For the first time in its 47 year history, The Children’s Defense Fund (CDF) will undergo a leadership change, appointing Rev. Dr. Starsky Wilson its new president and CEO.
Wilson succeeds Marian Wright Edelman, the civil rights leader who founded the children’s advocacy and research nonprofit in 1973, citing inspiration from the Civil Rights Movement. Now, “as America finds itself immersed in a new movement to end racial and economic injustice,” Wilson has vowed to continue Edelman’s legacy.
“I’m honored to extend the legacy of Marian Wright Edelman and serve young people through the Children’s Defense Fund at this critical time,” said Wilson. “As we wrestle with the politics of the pandemic, protests, and a presidential election, it’s a little too easy to forget about crafting policy for children who don’t get to vote, don’t have lobbyists and can’t make campaign contributions.”
Wilson is a national thought leader in racial justice, community organizing, and movement building. He holds a longstanding relationship with the CDF, bringing literacy and empowerment programs to children and families in the St. Louis area and serving as a leader of the annual CDF Proctor Institute for Child Advocacy Ministry. He also co-chaired the Ferguson Commission, created in response to the 2014 shooting of Michael Brown. In that role, he called for “sweeping changes” in policing, the criminal justice system, child well-being and economic mobility.

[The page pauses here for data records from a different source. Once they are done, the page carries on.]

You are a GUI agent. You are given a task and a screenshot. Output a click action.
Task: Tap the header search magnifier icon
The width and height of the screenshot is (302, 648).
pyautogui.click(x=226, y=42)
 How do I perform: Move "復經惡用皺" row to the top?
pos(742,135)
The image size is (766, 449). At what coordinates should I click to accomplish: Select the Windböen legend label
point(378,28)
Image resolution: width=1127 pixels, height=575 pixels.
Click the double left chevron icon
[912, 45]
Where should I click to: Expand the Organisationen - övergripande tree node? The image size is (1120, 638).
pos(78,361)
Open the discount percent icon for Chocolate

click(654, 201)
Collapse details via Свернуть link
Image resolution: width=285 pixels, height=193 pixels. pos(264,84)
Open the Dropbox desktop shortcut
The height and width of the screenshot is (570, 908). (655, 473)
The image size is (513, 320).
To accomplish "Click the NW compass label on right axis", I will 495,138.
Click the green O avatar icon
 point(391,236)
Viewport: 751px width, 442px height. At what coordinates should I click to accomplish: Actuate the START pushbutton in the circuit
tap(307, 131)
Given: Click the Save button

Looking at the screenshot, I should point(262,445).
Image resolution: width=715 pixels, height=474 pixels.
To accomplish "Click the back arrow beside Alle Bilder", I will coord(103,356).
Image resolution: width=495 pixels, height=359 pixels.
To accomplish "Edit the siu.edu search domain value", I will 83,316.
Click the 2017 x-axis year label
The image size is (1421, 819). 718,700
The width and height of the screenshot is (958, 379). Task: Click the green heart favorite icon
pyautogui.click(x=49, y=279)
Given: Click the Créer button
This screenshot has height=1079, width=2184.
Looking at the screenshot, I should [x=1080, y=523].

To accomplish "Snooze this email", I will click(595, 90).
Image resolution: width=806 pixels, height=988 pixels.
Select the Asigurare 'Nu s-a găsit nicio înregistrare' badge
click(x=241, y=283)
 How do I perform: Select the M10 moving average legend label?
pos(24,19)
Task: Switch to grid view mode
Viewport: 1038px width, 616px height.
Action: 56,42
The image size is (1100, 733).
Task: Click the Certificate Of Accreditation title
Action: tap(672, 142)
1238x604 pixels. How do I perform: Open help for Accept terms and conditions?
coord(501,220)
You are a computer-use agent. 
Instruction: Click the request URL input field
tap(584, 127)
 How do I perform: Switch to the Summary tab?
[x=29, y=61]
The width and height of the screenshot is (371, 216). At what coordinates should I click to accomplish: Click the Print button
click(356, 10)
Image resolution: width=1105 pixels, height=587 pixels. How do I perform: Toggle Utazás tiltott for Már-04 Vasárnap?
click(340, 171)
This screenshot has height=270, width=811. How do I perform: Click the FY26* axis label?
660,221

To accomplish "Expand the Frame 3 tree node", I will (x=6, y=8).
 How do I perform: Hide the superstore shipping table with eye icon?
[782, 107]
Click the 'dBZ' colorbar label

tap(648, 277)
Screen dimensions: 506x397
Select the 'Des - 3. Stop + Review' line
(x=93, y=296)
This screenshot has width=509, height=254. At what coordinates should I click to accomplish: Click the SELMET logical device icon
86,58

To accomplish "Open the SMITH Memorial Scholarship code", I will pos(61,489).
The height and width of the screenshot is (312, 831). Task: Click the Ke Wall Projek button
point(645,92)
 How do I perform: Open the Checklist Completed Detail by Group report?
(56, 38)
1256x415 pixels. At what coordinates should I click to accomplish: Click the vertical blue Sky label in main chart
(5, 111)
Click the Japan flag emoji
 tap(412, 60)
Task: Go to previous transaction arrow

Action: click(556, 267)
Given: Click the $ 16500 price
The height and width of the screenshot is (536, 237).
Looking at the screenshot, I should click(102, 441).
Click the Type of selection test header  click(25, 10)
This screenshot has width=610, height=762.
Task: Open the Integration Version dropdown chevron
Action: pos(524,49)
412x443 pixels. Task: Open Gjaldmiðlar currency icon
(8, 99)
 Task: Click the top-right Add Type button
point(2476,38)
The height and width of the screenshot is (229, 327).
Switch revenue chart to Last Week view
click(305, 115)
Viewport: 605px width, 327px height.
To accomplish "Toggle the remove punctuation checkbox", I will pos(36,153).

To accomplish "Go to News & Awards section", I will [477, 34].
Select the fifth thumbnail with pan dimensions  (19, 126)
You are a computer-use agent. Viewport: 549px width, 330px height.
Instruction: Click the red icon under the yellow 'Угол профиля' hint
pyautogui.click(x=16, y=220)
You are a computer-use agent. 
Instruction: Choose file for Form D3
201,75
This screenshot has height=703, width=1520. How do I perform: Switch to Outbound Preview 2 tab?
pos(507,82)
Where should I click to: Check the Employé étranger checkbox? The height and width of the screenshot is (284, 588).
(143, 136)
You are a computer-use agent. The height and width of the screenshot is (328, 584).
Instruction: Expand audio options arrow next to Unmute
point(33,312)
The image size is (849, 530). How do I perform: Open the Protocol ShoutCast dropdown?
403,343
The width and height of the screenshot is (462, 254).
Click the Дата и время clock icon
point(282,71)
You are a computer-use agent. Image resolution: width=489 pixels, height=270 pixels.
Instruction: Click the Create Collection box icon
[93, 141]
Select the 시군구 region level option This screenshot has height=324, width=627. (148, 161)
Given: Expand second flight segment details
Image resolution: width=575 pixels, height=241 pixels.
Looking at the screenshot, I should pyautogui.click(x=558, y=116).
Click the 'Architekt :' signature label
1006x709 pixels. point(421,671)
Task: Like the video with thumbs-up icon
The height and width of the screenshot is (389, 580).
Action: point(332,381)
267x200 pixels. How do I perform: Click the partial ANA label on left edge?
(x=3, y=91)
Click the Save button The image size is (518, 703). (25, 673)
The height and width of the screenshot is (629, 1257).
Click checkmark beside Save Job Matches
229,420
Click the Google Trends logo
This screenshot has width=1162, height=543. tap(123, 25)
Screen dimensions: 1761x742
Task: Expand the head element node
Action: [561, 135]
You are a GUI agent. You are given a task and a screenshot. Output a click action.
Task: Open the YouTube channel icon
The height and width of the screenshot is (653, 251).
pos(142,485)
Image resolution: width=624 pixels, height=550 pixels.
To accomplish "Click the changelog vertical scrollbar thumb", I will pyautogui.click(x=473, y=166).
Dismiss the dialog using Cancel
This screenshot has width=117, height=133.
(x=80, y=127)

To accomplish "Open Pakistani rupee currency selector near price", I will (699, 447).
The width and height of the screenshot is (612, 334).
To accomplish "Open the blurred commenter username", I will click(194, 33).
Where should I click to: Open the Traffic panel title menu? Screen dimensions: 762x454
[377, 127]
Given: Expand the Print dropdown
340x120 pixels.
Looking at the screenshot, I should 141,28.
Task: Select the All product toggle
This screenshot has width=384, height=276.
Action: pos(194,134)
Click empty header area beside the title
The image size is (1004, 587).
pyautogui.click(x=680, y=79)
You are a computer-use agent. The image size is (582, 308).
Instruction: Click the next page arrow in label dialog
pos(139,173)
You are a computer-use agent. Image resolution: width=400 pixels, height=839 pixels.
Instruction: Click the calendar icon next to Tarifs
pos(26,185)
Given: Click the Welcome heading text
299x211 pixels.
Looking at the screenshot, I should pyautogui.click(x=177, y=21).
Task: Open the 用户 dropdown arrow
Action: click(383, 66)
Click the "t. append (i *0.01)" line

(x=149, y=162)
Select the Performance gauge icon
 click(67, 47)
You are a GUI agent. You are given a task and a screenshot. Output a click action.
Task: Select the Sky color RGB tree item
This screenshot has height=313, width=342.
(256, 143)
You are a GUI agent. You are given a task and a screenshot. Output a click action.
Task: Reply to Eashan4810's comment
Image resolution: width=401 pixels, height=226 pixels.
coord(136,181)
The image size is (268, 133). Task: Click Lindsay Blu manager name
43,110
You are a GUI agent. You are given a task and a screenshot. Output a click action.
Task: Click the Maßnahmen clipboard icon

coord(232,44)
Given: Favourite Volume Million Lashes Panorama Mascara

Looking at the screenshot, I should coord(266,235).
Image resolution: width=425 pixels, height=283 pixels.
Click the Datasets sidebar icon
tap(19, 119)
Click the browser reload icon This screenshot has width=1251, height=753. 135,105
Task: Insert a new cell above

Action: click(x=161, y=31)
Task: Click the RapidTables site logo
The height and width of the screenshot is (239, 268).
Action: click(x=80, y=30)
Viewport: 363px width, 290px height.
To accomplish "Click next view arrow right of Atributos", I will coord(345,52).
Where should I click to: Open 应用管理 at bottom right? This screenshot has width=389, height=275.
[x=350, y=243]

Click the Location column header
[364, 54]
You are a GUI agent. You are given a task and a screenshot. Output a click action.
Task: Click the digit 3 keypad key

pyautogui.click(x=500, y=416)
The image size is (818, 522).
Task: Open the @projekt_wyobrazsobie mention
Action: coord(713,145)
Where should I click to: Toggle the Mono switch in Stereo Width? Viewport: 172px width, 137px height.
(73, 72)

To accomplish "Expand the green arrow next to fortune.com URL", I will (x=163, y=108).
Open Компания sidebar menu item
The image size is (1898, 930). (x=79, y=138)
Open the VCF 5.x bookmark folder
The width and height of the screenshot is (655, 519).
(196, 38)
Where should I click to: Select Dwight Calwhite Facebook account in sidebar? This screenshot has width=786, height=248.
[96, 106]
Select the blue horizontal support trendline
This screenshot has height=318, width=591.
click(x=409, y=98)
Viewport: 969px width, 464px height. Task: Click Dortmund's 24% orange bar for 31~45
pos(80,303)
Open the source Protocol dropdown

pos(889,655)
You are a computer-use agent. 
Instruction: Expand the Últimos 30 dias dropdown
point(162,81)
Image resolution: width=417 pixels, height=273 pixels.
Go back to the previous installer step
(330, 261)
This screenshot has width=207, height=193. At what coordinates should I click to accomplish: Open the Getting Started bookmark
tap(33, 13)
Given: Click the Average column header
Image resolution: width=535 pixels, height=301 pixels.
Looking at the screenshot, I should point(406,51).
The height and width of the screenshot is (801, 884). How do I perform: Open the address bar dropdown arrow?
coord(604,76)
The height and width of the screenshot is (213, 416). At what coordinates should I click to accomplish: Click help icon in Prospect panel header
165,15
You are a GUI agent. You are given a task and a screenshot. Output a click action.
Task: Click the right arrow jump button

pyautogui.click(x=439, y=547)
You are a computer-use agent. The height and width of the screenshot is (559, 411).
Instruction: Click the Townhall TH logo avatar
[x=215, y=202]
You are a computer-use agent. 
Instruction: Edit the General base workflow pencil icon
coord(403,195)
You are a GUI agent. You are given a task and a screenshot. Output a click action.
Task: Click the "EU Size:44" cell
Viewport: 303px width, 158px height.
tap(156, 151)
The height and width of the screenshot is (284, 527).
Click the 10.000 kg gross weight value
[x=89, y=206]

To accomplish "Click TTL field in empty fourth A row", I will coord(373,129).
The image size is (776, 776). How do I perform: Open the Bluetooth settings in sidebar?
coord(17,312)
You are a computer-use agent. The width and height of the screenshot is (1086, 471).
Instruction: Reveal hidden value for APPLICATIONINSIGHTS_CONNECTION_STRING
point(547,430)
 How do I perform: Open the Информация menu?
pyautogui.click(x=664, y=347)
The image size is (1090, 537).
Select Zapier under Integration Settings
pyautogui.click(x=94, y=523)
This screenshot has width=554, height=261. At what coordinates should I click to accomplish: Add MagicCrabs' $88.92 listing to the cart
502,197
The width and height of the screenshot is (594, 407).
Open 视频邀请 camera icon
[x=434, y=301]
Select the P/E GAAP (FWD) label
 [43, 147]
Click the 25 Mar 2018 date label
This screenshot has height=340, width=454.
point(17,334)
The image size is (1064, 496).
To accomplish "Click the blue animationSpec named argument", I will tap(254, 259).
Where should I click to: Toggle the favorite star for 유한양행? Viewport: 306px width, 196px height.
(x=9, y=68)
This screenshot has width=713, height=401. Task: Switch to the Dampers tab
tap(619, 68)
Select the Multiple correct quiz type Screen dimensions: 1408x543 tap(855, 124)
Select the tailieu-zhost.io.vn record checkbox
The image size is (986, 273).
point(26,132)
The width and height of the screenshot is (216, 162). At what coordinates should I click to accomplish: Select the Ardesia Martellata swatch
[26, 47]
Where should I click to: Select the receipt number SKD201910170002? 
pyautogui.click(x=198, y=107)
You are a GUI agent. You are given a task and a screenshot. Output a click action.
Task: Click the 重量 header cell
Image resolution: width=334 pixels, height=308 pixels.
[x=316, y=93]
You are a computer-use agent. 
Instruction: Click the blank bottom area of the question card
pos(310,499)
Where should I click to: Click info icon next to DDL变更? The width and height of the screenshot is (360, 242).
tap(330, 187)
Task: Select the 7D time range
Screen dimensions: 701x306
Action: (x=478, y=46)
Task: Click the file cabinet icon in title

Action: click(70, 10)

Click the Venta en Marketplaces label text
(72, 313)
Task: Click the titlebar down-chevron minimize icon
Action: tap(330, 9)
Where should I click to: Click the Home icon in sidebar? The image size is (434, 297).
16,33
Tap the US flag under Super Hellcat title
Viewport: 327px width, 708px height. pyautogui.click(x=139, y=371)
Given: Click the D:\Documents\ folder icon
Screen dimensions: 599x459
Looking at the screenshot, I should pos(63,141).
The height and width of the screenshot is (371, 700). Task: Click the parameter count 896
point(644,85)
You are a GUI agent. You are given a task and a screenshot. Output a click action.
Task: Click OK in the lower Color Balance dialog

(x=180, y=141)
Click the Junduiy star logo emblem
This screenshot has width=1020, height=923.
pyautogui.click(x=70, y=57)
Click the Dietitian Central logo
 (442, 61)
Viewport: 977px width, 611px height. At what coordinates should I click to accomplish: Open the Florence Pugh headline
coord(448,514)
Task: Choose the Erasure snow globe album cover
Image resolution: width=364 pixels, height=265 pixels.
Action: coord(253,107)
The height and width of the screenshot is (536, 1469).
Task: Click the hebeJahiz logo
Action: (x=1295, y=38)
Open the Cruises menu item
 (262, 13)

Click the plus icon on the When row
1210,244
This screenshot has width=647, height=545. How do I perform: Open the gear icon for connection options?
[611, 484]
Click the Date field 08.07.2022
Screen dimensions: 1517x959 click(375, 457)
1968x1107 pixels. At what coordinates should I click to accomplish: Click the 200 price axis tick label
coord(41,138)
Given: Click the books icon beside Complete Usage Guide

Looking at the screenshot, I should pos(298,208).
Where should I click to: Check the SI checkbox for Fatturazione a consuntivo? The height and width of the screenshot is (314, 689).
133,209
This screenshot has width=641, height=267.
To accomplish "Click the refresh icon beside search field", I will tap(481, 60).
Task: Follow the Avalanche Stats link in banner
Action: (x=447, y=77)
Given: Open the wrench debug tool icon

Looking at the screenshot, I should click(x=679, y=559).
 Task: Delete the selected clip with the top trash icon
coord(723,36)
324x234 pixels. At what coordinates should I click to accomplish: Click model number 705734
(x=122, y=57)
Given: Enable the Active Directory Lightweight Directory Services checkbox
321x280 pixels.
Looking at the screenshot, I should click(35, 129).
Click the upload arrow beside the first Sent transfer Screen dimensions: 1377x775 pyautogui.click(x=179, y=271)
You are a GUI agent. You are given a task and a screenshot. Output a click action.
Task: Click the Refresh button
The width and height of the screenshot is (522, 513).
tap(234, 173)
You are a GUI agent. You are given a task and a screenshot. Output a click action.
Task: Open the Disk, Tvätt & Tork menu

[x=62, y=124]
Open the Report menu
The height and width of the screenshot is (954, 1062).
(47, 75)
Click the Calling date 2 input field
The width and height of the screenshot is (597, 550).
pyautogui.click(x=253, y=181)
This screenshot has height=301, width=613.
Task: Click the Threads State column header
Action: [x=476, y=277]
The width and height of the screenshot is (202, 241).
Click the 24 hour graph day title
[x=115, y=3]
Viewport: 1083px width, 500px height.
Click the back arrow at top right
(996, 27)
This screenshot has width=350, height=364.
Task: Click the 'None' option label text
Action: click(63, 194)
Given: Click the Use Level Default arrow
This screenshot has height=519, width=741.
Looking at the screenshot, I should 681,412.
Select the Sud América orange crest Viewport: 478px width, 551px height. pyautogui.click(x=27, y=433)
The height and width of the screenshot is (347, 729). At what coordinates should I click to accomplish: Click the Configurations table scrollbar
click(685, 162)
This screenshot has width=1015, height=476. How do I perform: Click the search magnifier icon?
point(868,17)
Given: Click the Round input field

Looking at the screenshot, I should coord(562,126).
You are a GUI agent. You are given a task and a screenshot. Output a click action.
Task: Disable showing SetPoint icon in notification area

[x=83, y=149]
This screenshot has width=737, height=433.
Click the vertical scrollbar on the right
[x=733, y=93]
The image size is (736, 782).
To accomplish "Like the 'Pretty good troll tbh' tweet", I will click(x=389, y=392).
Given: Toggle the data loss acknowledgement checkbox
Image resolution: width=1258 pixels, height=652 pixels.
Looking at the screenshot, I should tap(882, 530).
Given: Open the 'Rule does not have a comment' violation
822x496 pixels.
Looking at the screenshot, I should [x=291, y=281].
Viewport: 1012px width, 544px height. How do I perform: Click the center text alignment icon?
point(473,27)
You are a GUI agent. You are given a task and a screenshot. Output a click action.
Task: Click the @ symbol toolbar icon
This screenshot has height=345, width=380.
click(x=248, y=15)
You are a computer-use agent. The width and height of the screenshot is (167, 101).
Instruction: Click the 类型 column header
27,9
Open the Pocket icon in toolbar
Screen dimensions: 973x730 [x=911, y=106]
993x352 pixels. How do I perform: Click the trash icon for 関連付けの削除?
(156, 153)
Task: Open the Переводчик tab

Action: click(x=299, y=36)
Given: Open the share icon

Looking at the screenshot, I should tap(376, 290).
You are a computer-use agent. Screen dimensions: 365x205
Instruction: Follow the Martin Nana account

As he prepares to join the CDF in December 2020, it’s not lost on Wilson that this year also marks the first year in American history in which the majority of U.S. children are children of color. In a press release, he stated, “Child well-being and racial justice are intimately and forever intertwined. This makes the civil rights legacy and child advocacy vision the Children’s Defense Fund has woven together for nearly fifty years even more vital.”
Wilson is currently president and CEO of the Deaconess Foundation, a faith-based grant-making organization supporting child well-being in St. Louis. He also serves as board chair for the National Committee for Responsive Philanthropy and vice-chair of the Forum for Theological Exploration. And from 2008 to 2018, he was a pastor for Saint John’s Church (The Beloved Community).